During my career as a research scientist, my success rate at getting grants was relatively high. Typically in academia, in the area I worked, success rates were about 20%. I managed something closer to 35%. Since joining Envisioning Labs, however, my success rate in this new area is still low - less than 20%. None of the four projects I took the lead on were successful, although we are still waiting for news on one of these. I did take part in several other projects, however, which did lead to second-stage applications, some of which we are still following up. One of these used an idea I came up with as its central focus, so the news isn't all bad.
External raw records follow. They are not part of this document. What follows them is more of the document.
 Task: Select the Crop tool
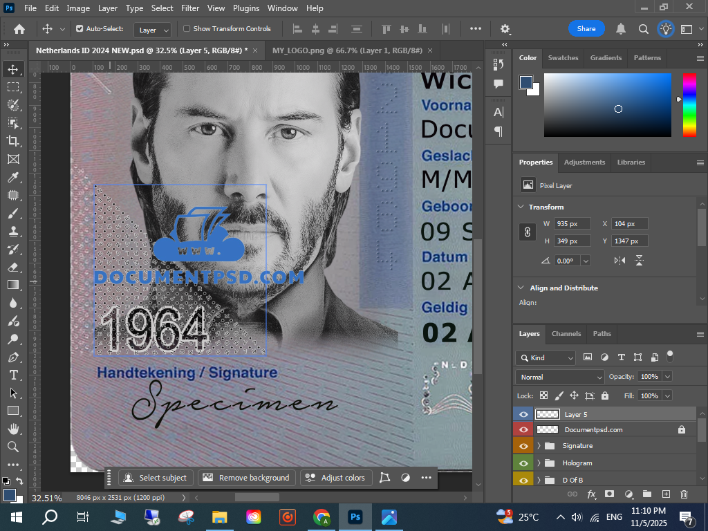click(13, 141)
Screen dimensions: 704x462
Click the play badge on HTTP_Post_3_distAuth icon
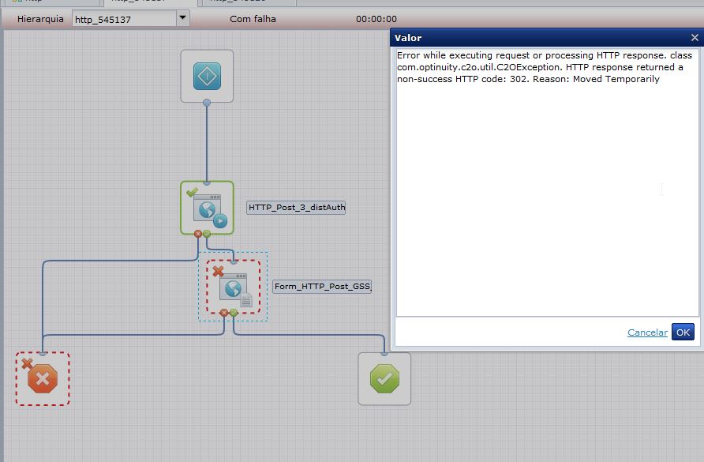[x=219, y=220]
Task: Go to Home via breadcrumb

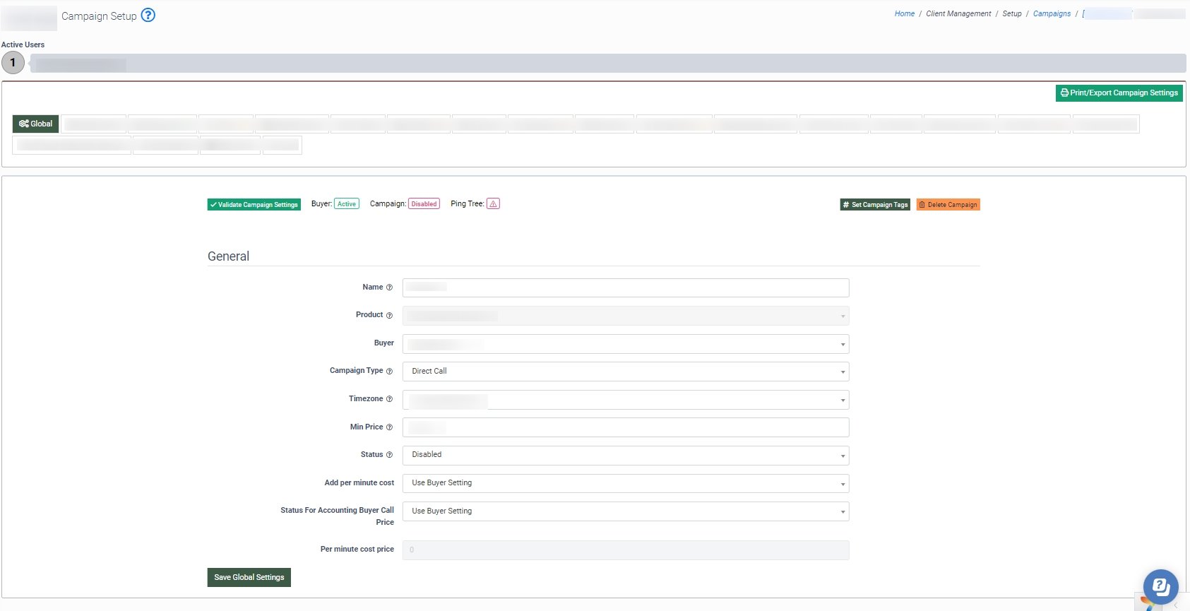Action: 904,14
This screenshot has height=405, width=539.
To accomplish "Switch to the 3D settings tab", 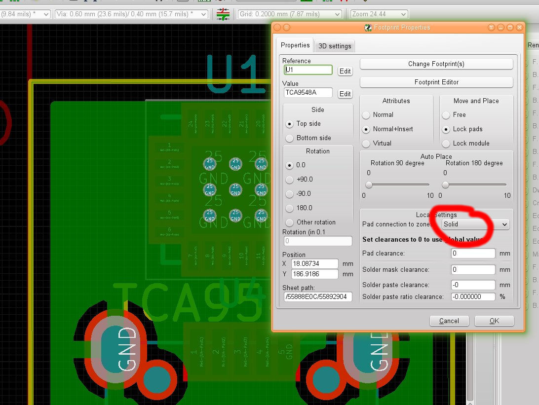I will [334, 45].
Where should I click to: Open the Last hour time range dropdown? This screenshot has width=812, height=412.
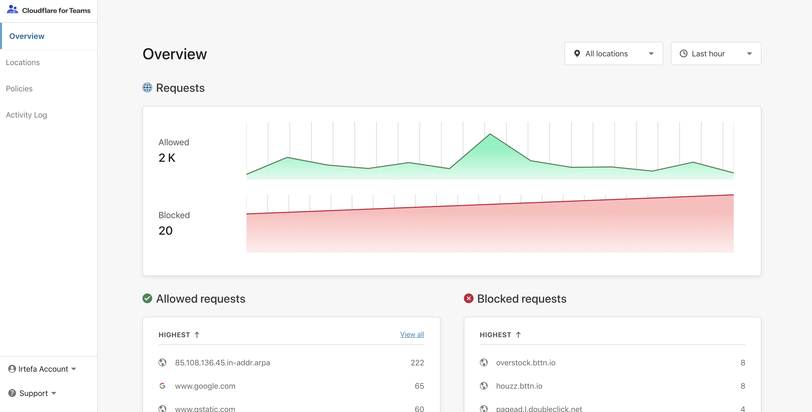pos(716,54)
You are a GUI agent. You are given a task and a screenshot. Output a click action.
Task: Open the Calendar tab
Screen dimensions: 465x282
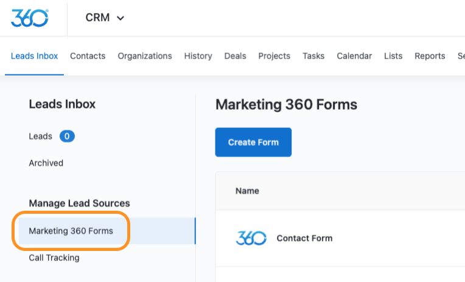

The process for these projects is very different from that used to obtain grants, although still on the same spectrum as type of work. Grant applications require broad and extensive understanding of the targeted discipline. You have to understand where the problems are, as well as what methods are typically available to address those problem areas. Eventually I discovered that if you developed new methodologies, especially well validated ones, you could reliably get grants to extend that work or apply the new methods to areas to which their application could defensibly generate new results. I also worked on developing new theory. New theoretical understandings often open up whole new areas of inquiry. Eventually, for very large team grants, I proposed new ways of organizing and carrying out research, based on my extensive experience working at the boundaries between disciplines.
Responses to innovation challenges tend to be far more narrowly defined and framed, however. Whereas breadth of understanding served me well in grant applications, here although that helps as background, what is needed is the ability to hone in on practical solutions to the problems posed. These solutions maybe highly creative, but they have to address directly the specifications given in the problem posed. The skill set is different. It is fun to learn a new business though. Hopefully, I will get better!
It’s already been a wild ride, though. I went from working on tiltable solar energy collectors, to designing autonomous roving vehicles for NASA (see figure above) based on steampunk-style clockworks, to suicide prevention apps and onto retrofitting earthquake resistant foundations for cheap third world housing. Also looked at recycling scrap metals, extracting heat from underground water, assisting Post-Covid tourism, and designing toilets for space as well as the third world. Amazing teamwork, too. And all that on top of my writing projects and fashion design initiatives.